* [Assigned task] Please restate, exactly as they appear, only the lines from the one that contains "You are a computer-use agent." to the final line of the entries, with no pictures.

┌─ Records

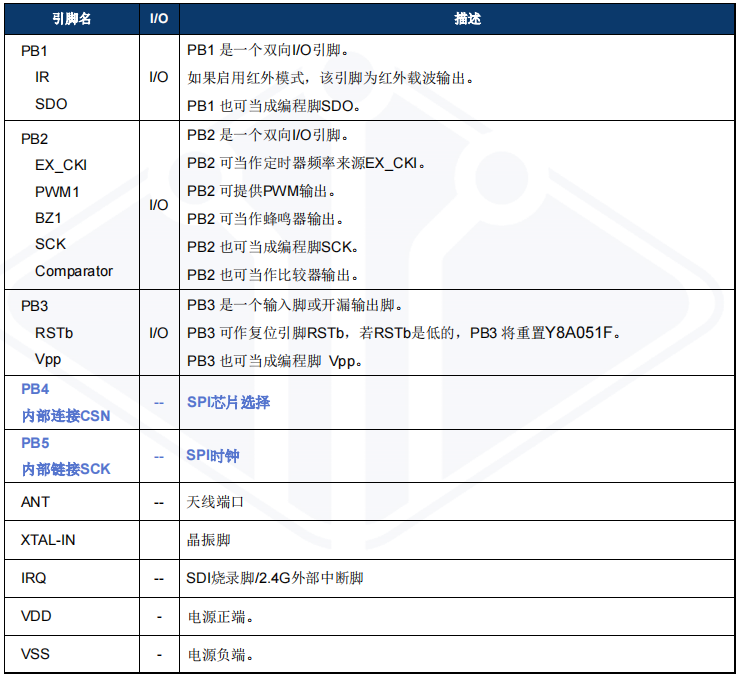
Task: Select the PWM1 entry under PB2
Action: 57,191
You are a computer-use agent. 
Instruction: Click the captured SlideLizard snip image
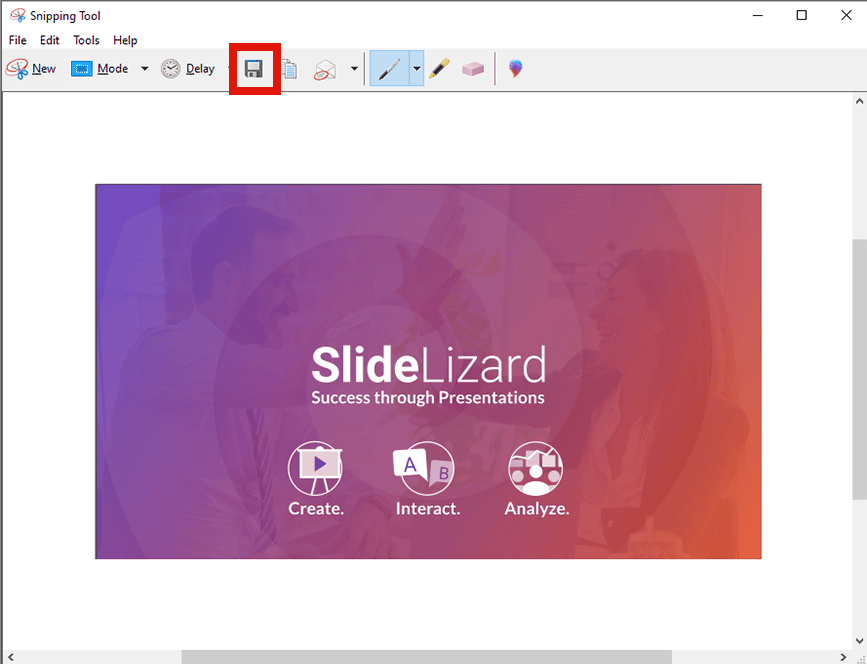(x=428, y=372)
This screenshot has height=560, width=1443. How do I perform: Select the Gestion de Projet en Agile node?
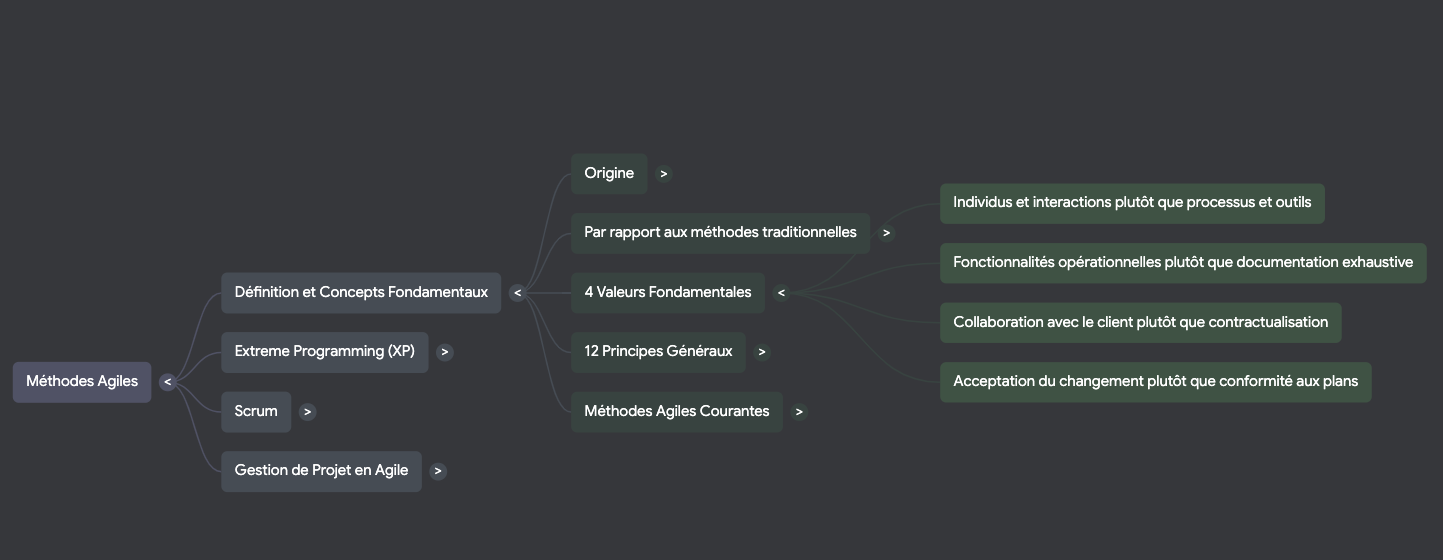click(321, 471)
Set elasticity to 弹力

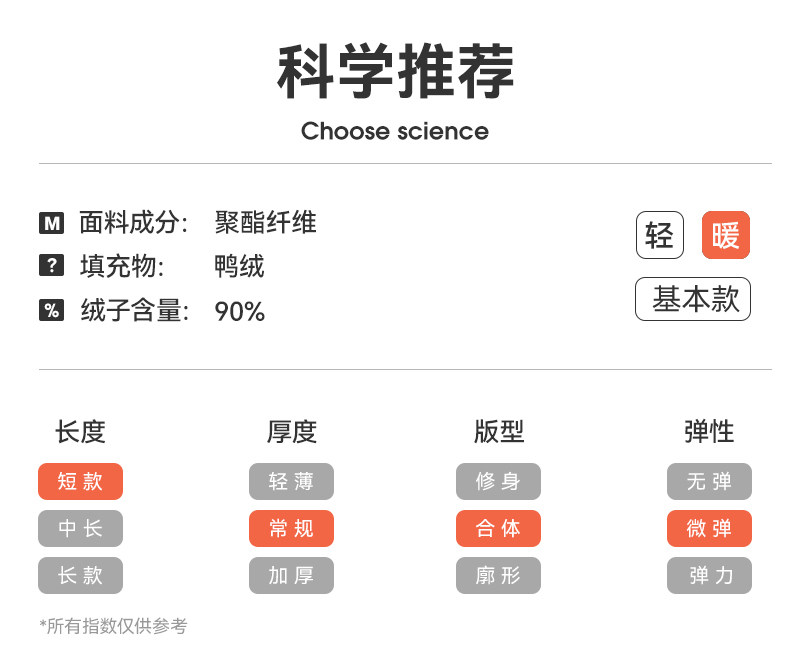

└─

* [Solution]
You are a computer-use agent. 
Instruction: Click the captured SlideLizard snip image
(x=428, y=372)
This screenshot has height=560, width=1443. How do I perform: Select the Gestion de Projet en Agile node?
click(321, 471)
Set elasticity to 弹力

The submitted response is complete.